[Collected data]
==============================

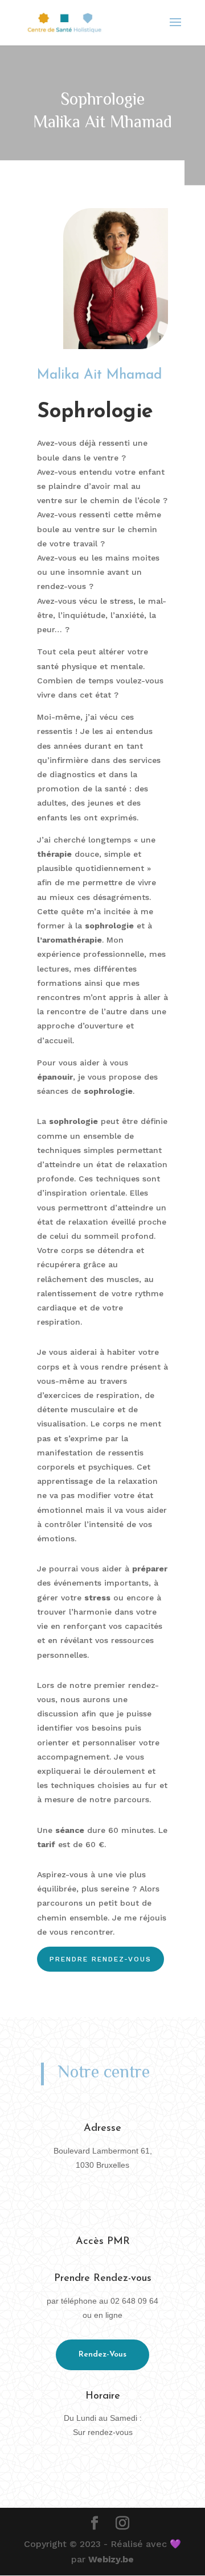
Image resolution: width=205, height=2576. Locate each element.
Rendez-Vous (102, 2354)
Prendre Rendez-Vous (100, 1959)
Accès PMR (103, 2242)
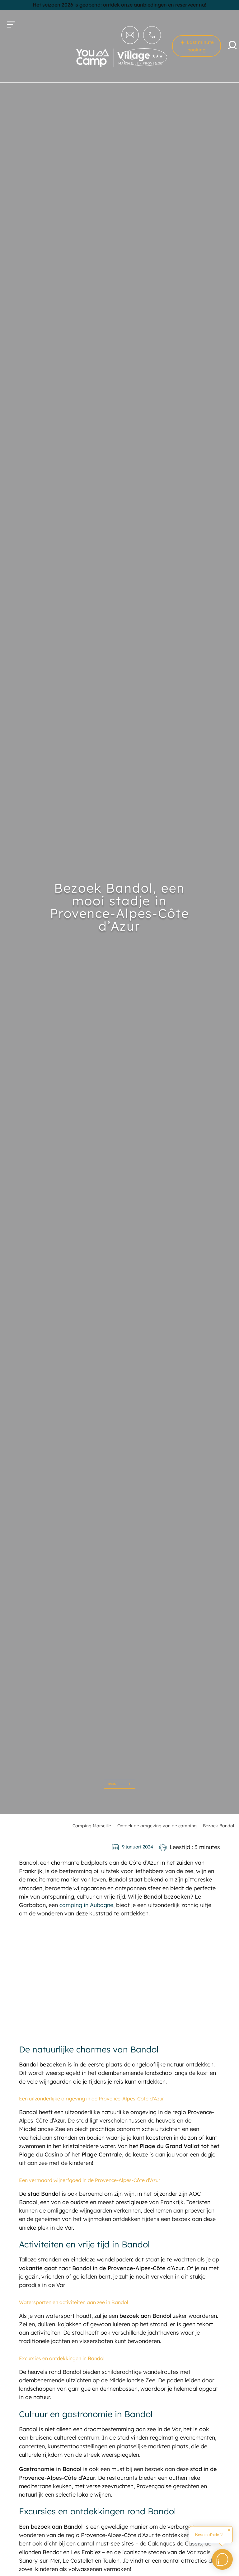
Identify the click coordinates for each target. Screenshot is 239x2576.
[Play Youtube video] (119, 1980)
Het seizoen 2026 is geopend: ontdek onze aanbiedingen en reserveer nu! (119, 5)
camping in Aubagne (86, 1904)
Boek (112, 1783)
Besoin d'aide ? (209, 2534)
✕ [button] (229, 2530)
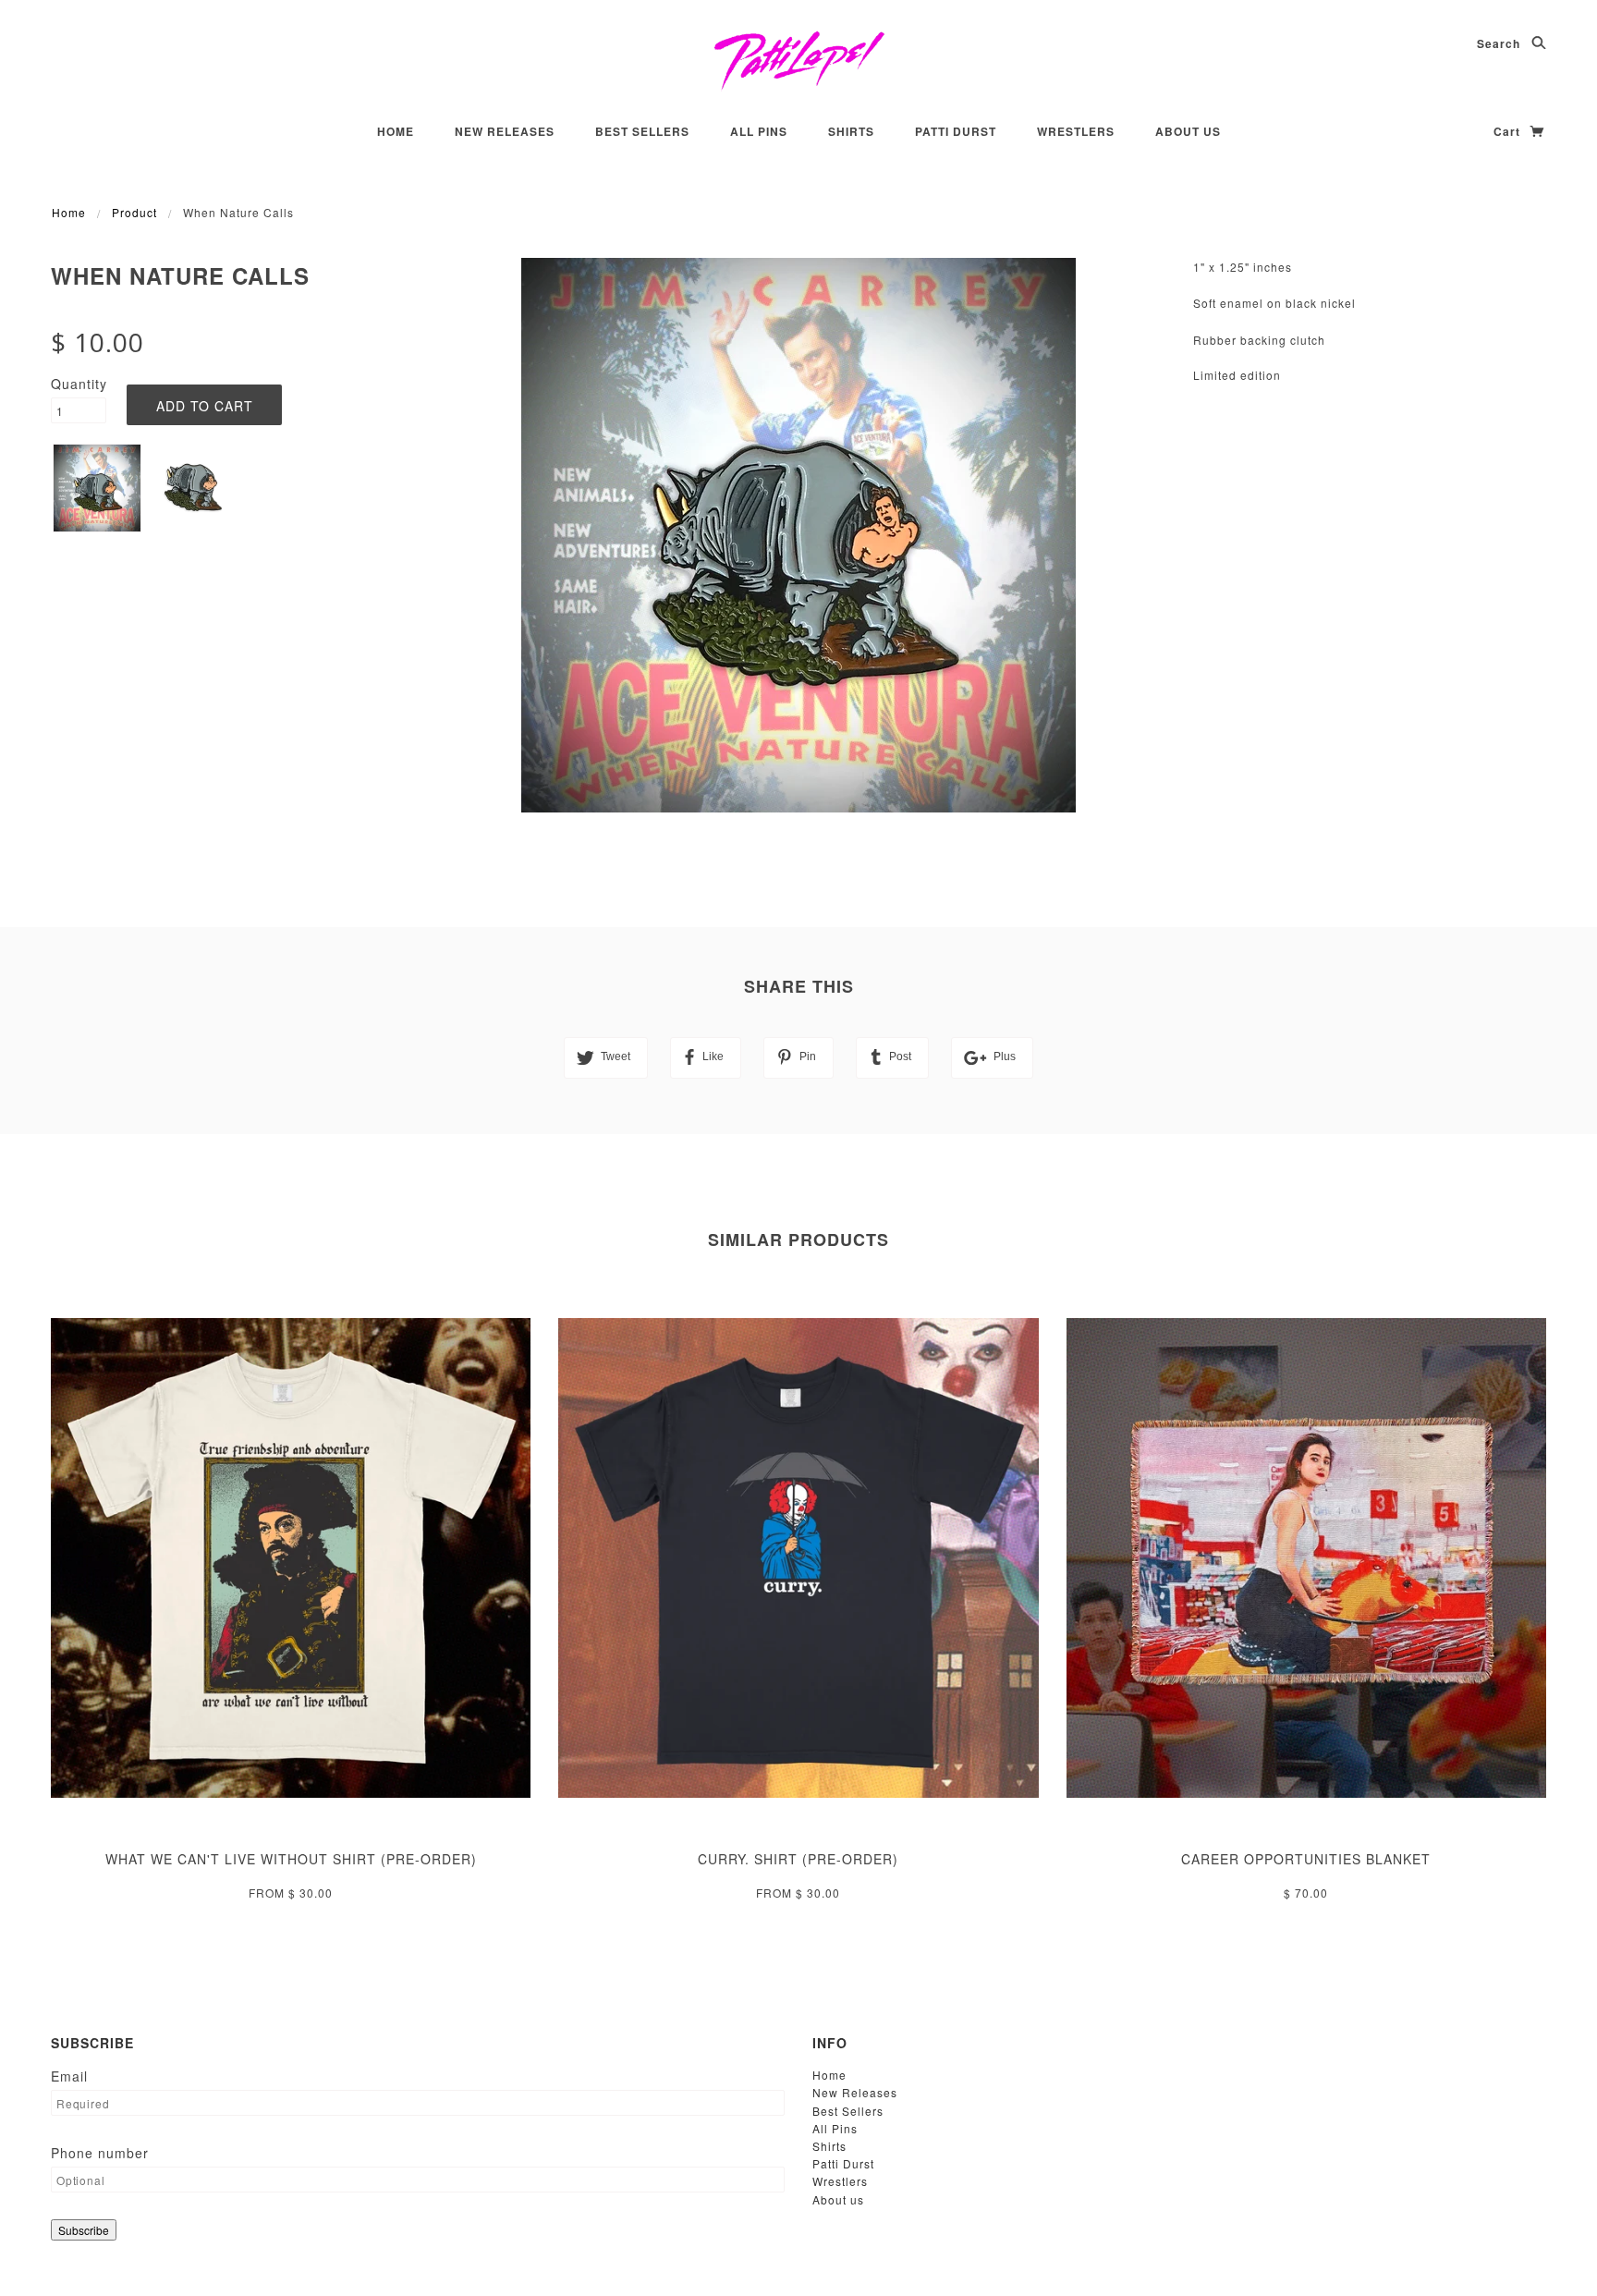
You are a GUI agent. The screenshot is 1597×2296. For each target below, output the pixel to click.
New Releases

==============================

Your instructions: Print the entries above word for word, without pictures.

Result of this task:
Image resolution: width=205, height=2576. Locate each element.
Rendez-Vous (102, 2354)
Prendre Rendez-Vous (100, 1959)
Accès PMR (103, 2242)
Identify the click coordinates for each target. Screenshot is 239x2576.
[Play Youtube video] (119, 1980)
Het seizoen 2026 is geopend: ontdek onze aanbiedingen en reserveer nu! (119, 5)
camping in Aubagne (86, 1904)
Boek (112, 1783)
Besoin d'aide ? (209, 2534)
✕ [button] (229, 2530)
You are a GUI agent. The screenshot is 1597×2296. For each target below, output the pixel to click.
New Releases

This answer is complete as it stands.